- _Material for this exercise_

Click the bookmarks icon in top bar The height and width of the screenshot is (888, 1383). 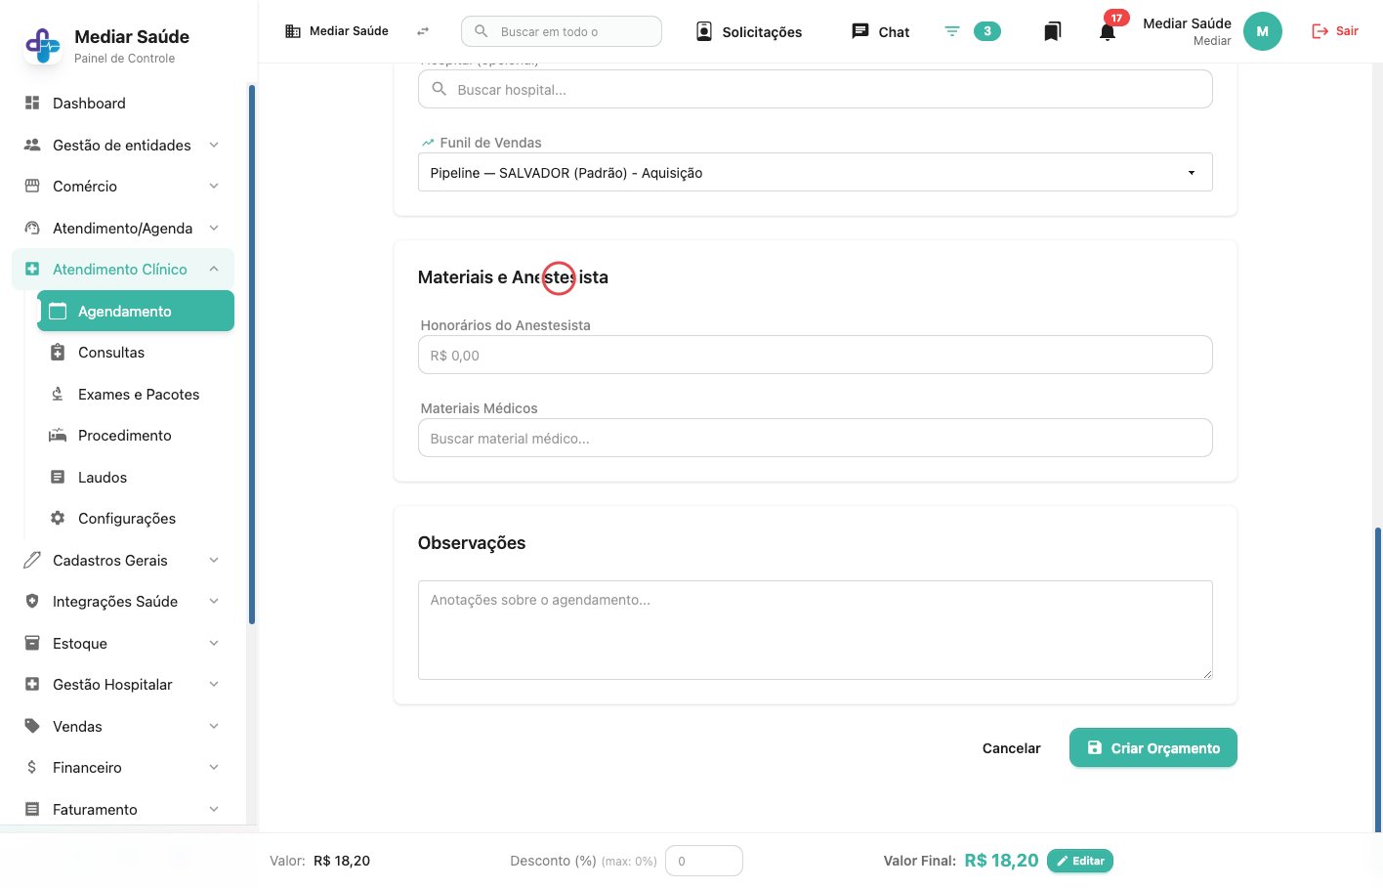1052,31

==

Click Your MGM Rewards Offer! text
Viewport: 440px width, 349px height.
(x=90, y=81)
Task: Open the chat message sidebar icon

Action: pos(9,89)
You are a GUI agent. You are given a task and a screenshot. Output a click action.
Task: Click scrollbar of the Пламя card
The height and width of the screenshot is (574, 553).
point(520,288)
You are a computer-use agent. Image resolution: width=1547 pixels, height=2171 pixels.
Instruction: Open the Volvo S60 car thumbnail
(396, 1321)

--

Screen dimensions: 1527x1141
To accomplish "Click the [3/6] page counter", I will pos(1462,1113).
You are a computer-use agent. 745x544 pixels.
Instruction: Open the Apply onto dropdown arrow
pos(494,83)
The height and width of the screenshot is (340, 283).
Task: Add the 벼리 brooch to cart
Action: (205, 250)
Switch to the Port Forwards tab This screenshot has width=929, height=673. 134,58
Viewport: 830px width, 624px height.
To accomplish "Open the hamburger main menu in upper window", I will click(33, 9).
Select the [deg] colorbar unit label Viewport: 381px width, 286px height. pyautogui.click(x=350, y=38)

- _Exercise directions_
Please rewrite the part of the items that opens with the line containing "You are a computer-use agent. Image" and closes with the line containing "(396, 1321)", replacing "thumbnail" with "preview" and leaving everything else unchanged.

- _Answer_
You are a computer-use agent. Image resolution: width=1547 pixels, height=2171 pixels.
Instruction: Open the Volvo S60 car preview
(396, 1321)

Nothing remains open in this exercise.